Siegfried Kracauer in his essay Photography in his The Mass Ornament: Weimar Essays highlights the contingency of modernity whose dominance becomes most evident in photography.

He explores the prevailing conceptions of photography's relationship to instantaneity and to the photographic image as the record of a brief and transitory moment in time---what he calls the flow of life. The characteristics of photography are 'record and reveal physical reality', to lay stress on ' fragments rather than wholes', and its inevitable incompleteness.

10January23_sketch book _187.jpg Gary Sauer-Thompson, Petrel Cove, Victor Harbor, 2010

Kracauer's argument is that in eschewing significance--- the fullness of a life lived in its proper history--- in favor of an adherence to a spatial or temporal continuum, photography attains "a mere surface coherence" . Its telos becomes that of sheer accumulation, coverage, the saturation of detail devoid of the coherent meaning associated with history itself. Photography simply captures a moment, a specific configuration in time and space which lacks necessity. The photograph can only offer a trace of what has been.

Kracauer sees the photographic inscription of contingency as the "go for broke game" of history. Photography provokes a confrontation with the meaninglessness of contemporary society; it is a "secretion of the capitalist mode of production." just as capitalism is haunted by the logic of its own self-destruction, photography is capable of flaunting the logic of a world deprived of meaning and thereby instigating a new organization of knowledge.

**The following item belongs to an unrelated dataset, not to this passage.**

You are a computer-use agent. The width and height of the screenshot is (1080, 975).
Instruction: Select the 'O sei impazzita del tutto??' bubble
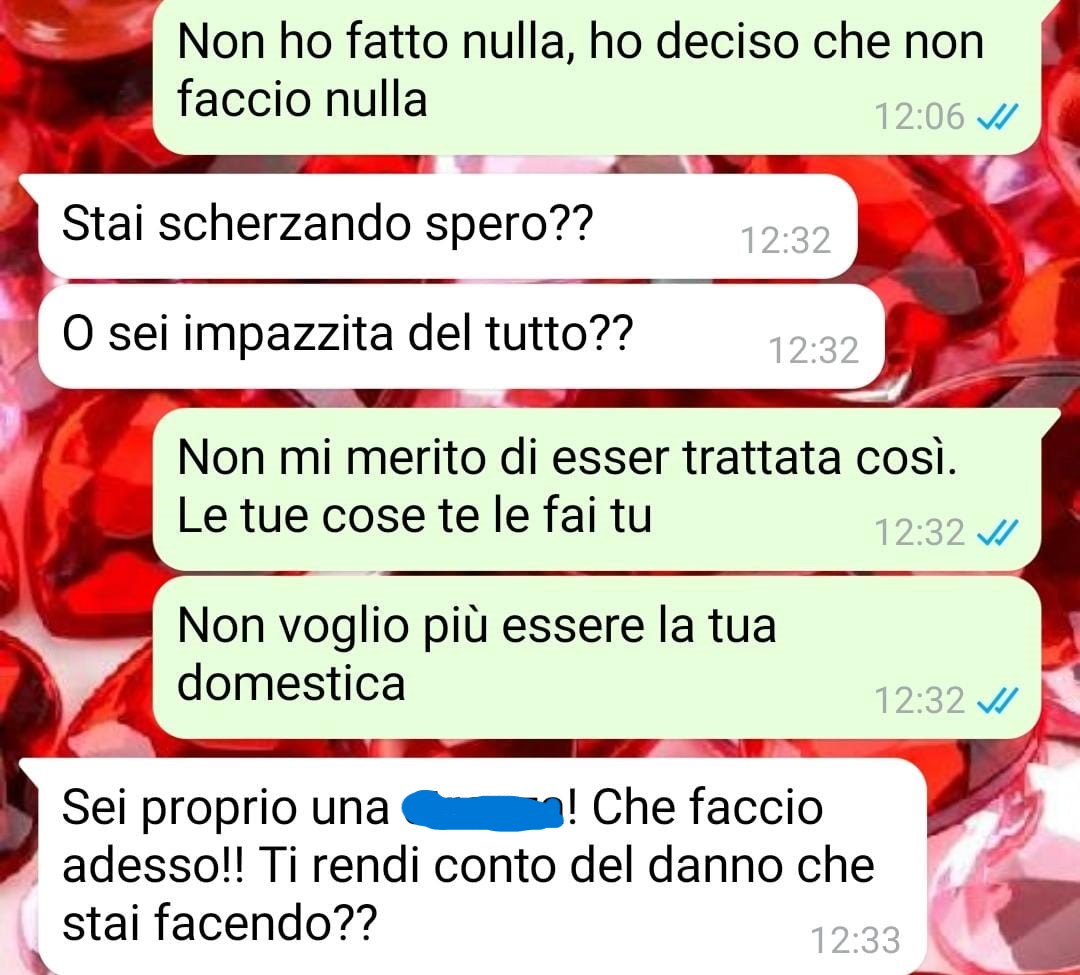pos(461,337)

| Posted by Gary Sauer-Thompson at 12:35 PM | | Comments (1)
Comments

Comments

A standard argument is that though cinema is technologically and aesthetically dependent upon photography, ultimately it is seen as ontologically quite distinct.

The differences between the two mediums appear as stark and
absolute: on the one hand, with film we have movement that not only is present but also lends to the image a 'presence' that is associated with life; and, on the other hand, with a still photogaph we have a moment frozen in time and an immobility that is lodged within an ever-receding past thai can only testify to an absence that carries with it the spectre of death.